# Où trouver un écran de remplacement de qualité



## BambyCrew (18 Septembre 2016)

Bonjour,

Voilà le drame est arrivé, j'ai brisé mon écran d'iphone 6.

Je souhaite donc le remplacer et cherche un revendeur fiable avec des pièces détachées de qualité.

Un ami a déjà commandé un écran vendu sur des sites spécialisés aux alentours de 60€, mais je trouve que le contraste est vraiment mauvais, sans compter les multiples SAV qu'il a dû faire avant d'avoir une pièce fonctionnelle.

Je compte alors sur vos précieux conseils pour trouver mon bonheur.

Que valent par exemple BricoPhone ? iFixit ? Bricomac ?

Y a-t-il une réelle différence entre les écrans vendus 60€ et ceux vendus le double ?

Merci beaucoup par avance.


----------



## iphone5stiti (19 Septembre 2016)

Salut ! Si tu as un Apple Store à côté ou la possibilité de le faire réparer chez Apple c'est le mieux, l'écran coûte 109€ chez Apple et tu conserves une qualité d'origine et tu as surtout une garantie sur cet écran


----------



## BambyCrew (19 Septembre 2016)

Salut,
Merci pour ta réponse. 
Je me suis en effet renseigner directement chez Apple.
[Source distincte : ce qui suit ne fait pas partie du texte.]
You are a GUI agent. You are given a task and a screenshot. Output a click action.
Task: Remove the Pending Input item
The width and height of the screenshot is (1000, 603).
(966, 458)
Le problème selon eux, c'est que mon chassis serait légèrement voilé, donc ils ne me proposent que le remplacement complet à 309€. Ce n'est pas la même histoire ...


----------



## J83 (19 Septembre 2016)

iphone5stiti a dit:


> Salut ! Si tu as un Apple Store à côté ou la possibilité de le faire réparer chez Apple c'est le mieux, l'écran coûte 109€ chez Apple et tu conserves une qualité d'origine et tu as surtout une garantie sur cet écran



Salut,
mouais les réparations en Apple Store c'est pas forcément le top. J'ai fait changer l'écran de mon 6S dernièrement à celui d'Aix et c'était une catastrophe. Plus aucune protection n'adhérait, le tactile était moins précis sur le côté gauche, c'était pas fameux...


----------



## BambyCrew (19 Septembre 2016)

Je n'ai pas de réparateurs autour de chez moi n'abusant pas sur les prix.

J'ai l'impression que les écrans vendus 60-70€ sur la plupart des sites sont des écrans vendus sur aliexpress à 25€ à tout casser.
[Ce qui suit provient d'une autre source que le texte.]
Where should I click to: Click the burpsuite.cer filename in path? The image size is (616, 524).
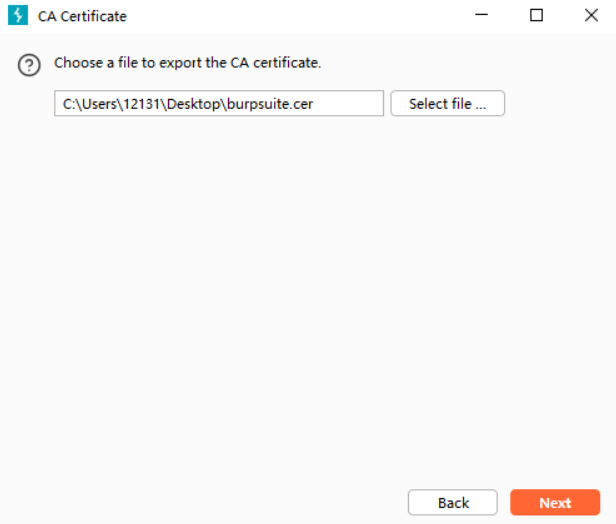284,104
Je cherche un écran le plus proche de l'original possible en termes de qualité. Je vois certains sites en vendre aux alentours de 120-140€, mais je ne sais pas exactement ce que ça vaut.

Quelqu'un a un avis sur des revendeurs tels que bricomac, bricophone, sosav, ifixit, aliexpress ...

Merci !


----------



## zcomzorro (22 Mars 2017)

Bonjour,
J'ai le même soucis, avez vous trouvé un écran de qualité finalement?
Merci


----------



## zcomzorro (23 Mars 2017)

J'ai finalement opté pour un remplacement en Apple store, 149€, tout l'ensemble, capteurs et Touch ID compris, je suis sûre que c'est bien fait au moins.


----------



## Jura39 (23 Mars 2017)

zcomzorro a dit:


> J'ai finalement opté pour un remplacement en Apple store, 149€, tout l'ensemble, capteurs et Touch ID compris, je suis sûre que c'est bien fait au moins.



Je plussoie


----------